Work instructions
Below are the records; how many of their lines contain "beside"? Reply only with that figure.

Stored data
Start of Block

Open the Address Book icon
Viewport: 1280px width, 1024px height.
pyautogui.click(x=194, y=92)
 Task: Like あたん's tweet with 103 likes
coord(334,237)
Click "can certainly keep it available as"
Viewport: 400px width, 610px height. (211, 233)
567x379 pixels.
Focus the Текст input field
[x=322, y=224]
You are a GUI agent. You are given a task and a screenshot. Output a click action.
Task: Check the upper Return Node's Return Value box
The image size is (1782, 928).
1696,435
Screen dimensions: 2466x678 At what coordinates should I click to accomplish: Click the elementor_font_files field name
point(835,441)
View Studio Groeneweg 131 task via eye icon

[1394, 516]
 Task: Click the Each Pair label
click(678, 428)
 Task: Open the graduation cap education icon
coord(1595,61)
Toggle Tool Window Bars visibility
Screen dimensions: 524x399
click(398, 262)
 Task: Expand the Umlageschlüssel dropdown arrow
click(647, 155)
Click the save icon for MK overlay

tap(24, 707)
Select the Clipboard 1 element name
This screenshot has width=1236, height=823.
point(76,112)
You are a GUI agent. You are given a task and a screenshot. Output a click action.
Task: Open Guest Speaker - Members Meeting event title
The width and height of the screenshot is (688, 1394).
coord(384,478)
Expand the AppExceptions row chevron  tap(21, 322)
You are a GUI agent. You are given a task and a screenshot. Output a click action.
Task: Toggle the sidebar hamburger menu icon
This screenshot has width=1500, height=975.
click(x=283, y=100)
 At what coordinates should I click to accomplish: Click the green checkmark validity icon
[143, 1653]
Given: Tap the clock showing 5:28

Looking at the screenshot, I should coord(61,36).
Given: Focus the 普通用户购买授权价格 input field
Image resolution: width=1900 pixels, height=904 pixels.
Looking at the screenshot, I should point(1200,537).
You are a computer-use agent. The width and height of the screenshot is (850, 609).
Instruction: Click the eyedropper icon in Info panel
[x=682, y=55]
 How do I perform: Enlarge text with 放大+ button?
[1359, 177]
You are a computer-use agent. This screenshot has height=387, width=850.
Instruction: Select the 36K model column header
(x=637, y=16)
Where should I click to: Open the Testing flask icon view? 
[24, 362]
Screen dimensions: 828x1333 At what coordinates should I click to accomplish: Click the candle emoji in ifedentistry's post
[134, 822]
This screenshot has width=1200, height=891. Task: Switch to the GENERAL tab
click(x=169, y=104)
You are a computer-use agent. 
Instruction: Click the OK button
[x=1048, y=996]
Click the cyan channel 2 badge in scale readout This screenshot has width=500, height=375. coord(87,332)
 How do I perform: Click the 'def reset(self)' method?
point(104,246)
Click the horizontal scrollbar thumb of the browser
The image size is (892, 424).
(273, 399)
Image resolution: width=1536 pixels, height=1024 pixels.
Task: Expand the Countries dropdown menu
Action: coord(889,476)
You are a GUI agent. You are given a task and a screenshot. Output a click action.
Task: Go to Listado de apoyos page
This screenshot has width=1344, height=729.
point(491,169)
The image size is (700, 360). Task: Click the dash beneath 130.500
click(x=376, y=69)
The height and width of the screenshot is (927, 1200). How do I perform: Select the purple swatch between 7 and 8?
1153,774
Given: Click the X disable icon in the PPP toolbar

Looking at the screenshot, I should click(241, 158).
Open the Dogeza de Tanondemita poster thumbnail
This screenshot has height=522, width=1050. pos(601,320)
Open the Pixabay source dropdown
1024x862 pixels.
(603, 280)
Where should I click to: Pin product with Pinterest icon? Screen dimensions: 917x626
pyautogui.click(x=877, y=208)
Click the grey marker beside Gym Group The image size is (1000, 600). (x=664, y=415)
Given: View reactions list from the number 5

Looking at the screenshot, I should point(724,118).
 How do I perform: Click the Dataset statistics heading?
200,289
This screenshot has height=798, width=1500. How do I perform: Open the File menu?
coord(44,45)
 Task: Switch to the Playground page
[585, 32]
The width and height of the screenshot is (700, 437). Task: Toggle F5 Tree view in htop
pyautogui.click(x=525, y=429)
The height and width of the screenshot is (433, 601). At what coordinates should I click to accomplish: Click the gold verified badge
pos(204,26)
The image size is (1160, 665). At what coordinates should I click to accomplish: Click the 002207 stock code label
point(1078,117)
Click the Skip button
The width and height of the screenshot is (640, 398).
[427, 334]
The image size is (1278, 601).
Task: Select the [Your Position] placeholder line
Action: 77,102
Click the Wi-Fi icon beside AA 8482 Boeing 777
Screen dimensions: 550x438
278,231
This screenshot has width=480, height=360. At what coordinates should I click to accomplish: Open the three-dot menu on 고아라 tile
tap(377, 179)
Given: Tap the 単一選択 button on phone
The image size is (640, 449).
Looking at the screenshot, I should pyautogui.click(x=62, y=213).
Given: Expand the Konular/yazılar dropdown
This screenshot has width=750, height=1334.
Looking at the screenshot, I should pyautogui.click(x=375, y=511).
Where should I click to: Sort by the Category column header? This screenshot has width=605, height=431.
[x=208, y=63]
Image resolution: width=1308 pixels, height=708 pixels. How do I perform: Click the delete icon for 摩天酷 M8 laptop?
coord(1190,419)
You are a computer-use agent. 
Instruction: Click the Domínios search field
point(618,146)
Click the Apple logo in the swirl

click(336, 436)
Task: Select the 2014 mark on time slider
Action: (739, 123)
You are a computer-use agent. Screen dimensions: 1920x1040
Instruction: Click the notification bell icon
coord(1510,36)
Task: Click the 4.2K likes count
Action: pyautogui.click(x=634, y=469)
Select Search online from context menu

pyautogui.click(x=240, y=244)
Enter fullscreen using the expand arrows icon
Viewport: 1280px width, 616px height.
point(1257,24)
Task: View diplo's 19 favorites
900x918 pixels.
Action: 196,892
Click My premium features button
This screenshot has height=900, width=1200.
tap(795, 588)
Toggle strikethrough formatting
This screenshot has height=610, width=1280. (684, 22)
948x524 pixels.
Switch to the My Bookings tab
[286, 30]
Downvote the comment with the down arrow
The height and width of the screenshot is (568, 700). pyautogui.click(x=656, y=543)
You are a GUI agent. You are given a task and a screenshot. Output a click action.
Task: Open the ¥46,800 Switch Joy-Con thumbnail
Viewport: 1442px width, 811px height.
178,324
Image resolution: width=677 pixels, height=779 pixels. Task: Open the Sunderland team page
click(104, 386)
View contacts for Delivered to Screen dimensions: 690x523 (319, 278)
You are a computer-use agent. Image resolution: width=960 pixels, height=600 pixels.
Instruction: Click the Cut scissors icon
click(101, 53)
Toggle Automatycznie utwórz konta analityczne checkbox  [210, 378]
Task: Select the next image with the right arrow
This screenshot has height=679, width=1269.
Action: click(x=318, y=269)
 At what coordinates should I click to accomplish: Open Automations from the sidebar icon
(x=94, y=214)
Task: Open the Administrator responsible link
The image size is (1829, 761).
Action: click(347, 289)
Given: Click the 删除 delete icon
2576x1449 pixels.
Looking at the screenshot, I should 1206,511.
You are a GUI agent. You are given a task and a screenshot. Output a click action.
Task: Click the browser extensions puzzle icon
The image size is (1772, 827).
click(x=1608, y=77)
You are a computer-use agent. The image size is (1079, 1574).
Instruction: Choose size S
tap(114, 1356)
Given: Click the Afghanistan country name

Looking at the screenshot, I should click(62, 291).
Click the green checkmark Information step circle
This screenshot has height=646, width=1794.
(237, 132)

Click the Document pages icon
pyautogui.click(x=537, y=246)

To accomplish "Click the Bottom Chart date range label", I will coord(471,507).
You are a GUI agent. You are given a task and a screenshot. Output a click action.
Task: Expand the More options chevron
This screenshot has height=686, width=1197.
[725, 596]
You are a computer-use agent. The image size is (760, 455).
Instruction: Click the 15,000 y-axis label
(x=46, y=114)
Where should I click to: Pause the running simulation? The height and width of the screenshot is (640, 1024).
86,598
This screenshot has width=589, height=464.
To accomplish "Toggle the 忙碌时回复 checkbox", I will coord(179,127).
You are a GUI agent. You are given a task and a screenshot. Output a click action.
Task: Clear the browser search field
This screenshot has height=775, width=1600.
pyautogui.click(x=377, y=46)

End of Block

Exercise response
2